The bad version removes review steps, pushes judgments too early, or accepts unsupported answers because the clock is tight. That is not timeline improvement. It is risk transfer.

The good version preserves five things:

  • source visibility
  • reviewer accountability
  • cross-workstream coordination
  • executive readability
  • the ability to explain how the team reached its conclusion

McKinsey's M&A work is useful here because it frames AI as a way to expedite tasks, not eliminate judgment [McKinsey & Company, "Gen AI: Opportunities in M&A", May 21, 2024]. That is the right standard for timeline improvement more broadly: the process should move faster because less time is wasted, not because fewer serious questions are asked.

Where Sorai fits

Sorai is built to compress the timeline by keeping issues, evidence, reviewer status, and executive visibility in one operating record. That means the team spends less time rebuilding context and more time deciding what the findings actually mean.

The point is not simply to review documents faster.

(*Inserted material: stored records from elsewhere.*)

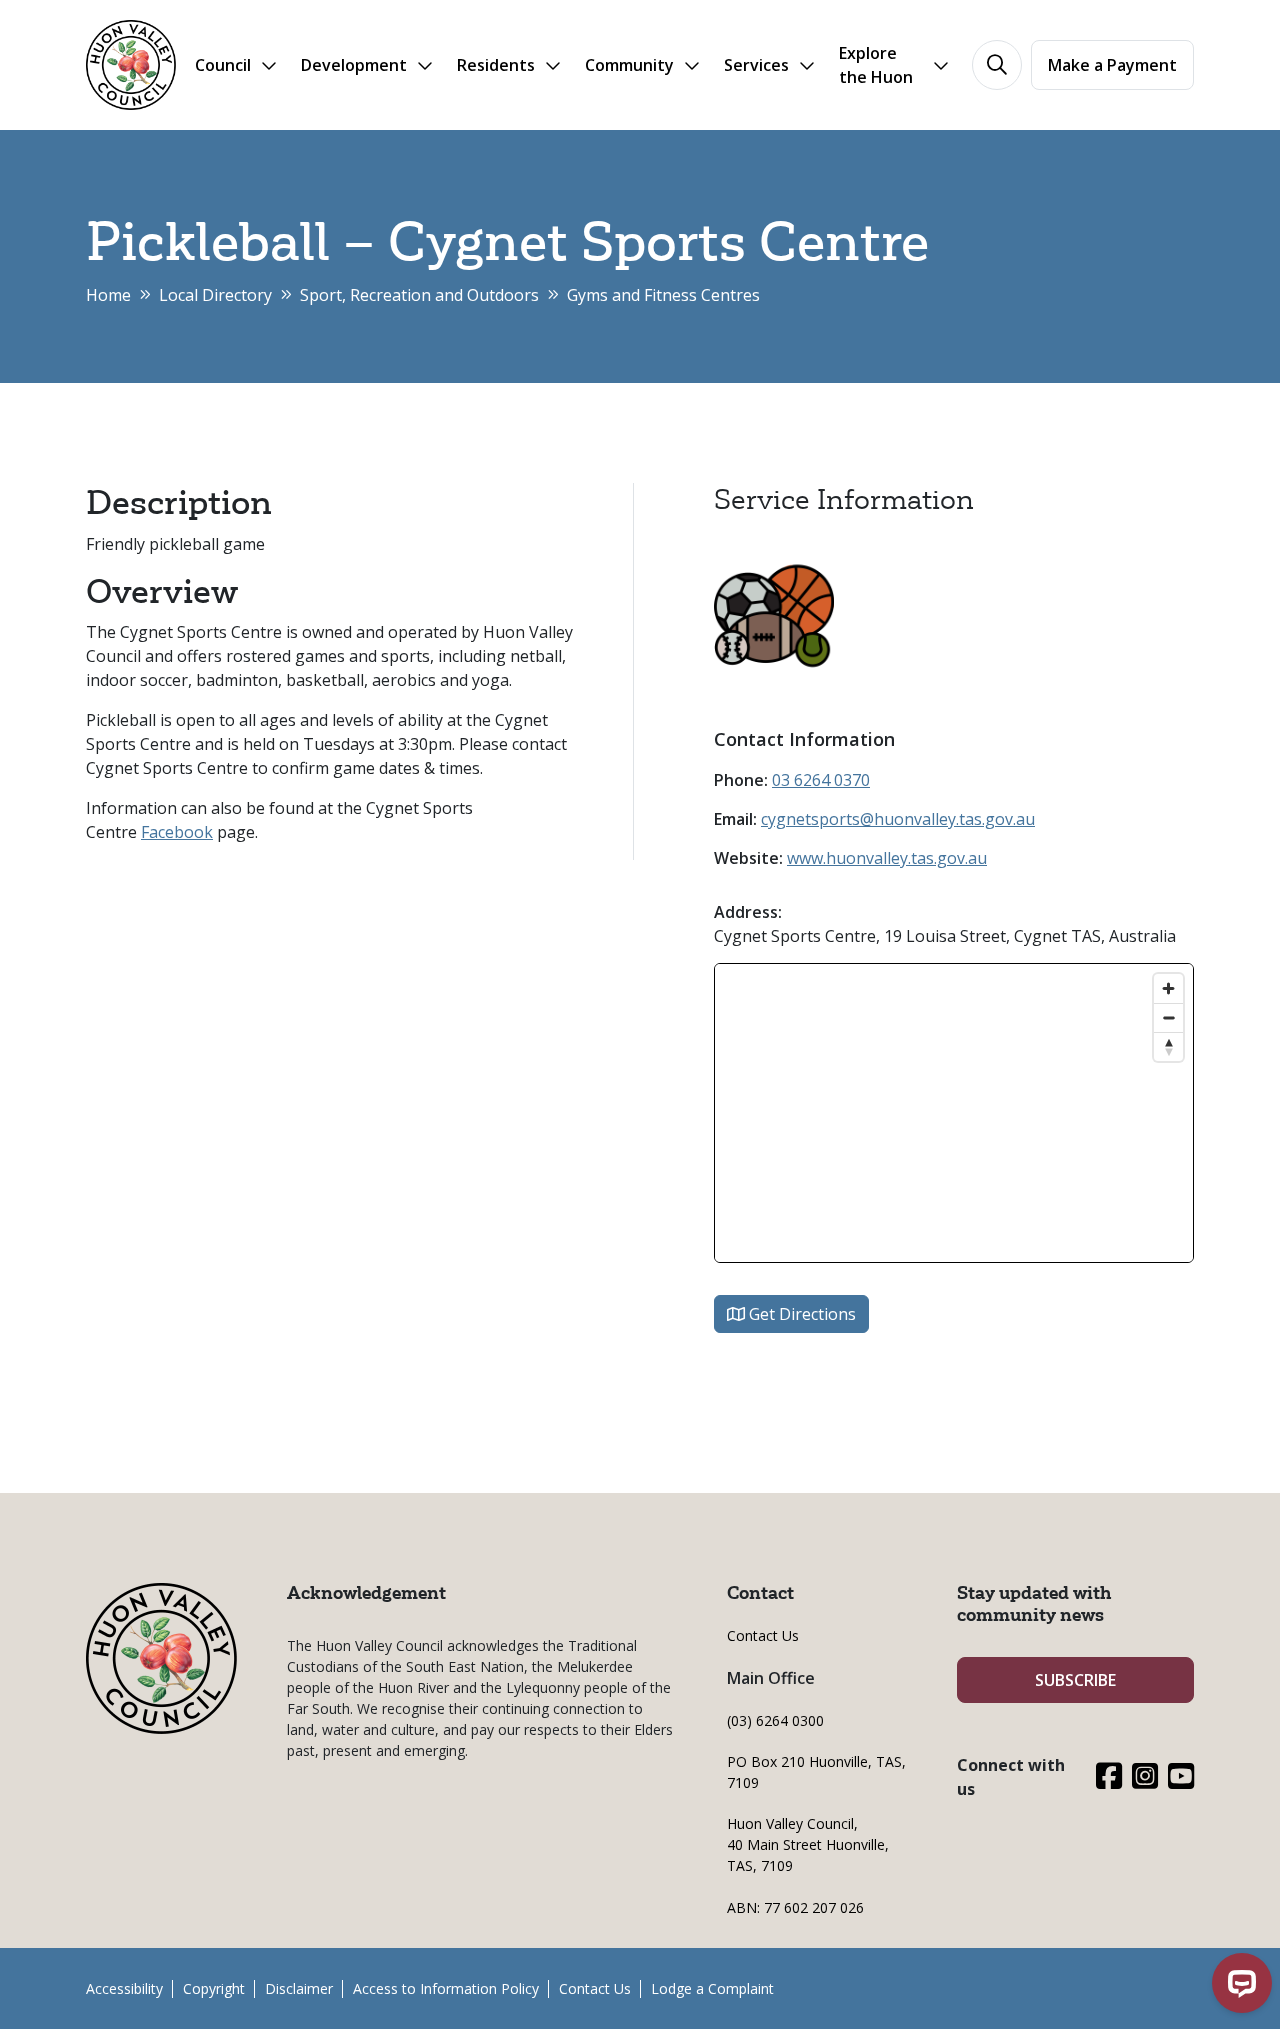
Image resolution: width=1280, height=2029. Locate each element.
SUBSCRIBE (1075, 1680)
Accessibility (124, 1988)
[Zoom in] (1168, 988)
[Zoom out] (1168, 1017)
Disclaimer (299, 1988)
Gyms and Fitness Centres (663, 295)
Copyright (214, 1988)
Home (108, 295)
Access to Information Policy (446, 1988)
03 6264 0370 (821, 780)
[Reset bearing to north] (1168, 1046)
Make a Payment (1112, 65)
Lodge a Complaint (712, 1988)
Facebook (177, 832)
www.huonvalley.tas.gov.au (887, 858)
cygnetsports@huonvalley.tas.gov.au (898, 819)
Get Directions (800, 1314)
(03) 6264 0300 (775, 1720)
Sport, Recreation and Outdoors (419, 295)
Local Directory (215, 295)
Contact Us (763, 1635)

The point is to keep the financial, tax, legal, and pre-LOI record coherent enough that the process does not restart every time a new audience needs the answer.

The bottom line

M&A due diligence takes so long because most teams still run a multi-workstream, high-stakes review process across disconnected files, tools, and reporting formats. The hours are real, but too many of them are spent re-establishing context rather than making better decisions.

If the goal is to reduce the diligence timeline, focus on the operating system around the work: file readiness, shared issue tracking, live synthesis, evidence linkage, and continuity from pre-LOI into full diligence. That is where most of the delay actually lives, and that is where the best improvement usually comes from.

Sources cited

  1. Boston Consulting Group, "The 2024 M&A Report: Deals Are Taking Longer to Close. How to Respond.", 2024
  2. Bayes Business School, "Cautious M&A investors taking extra care with due diligence", 2024
  3. Deloitte, "2025 GenAI in M&A Study", 2025
  4. McKinsey & Company, "Gen AI: Opportunities in M&A", May 21, 2024
  5. Bain & Company, "Looking Ahead to 2025: Preparing for What Comes Next", 2025

Author

Sorai Editorial

Editorial review team for Sorai's public diligence content

The editorial team translates public primary-source research and Sorai's workflow perspective into material designed for private equity, corporate development, and transaction advisory readers.

M&A due diligence Financial diligence Tax diligence Legal diligence

Frequently asked questions

Why does due diligence take so long?

It usually takes so long because the process runs across disconnected files, workstreams, and reporting formats that force the team to rebuild context repeatedly.

What is the biggest cause of diligence delay?

The biggest cause is usually workflow fragmentation, not the raw analysis itself. Delays compound when document requests, issue tracking, and final synthesis live in separate places.

Can AI shorten the diligence timeline?

Yes, but only if it is attached to a better operating model. Deloitte reported that 86% of surveyed organizations have integrated GenAI into M&A workflows, but value still depends on whether the workflow itself is structured well enough to turn faster review into faster decisions [Deloitte, "2025 GenAI in M&A Study", 2025].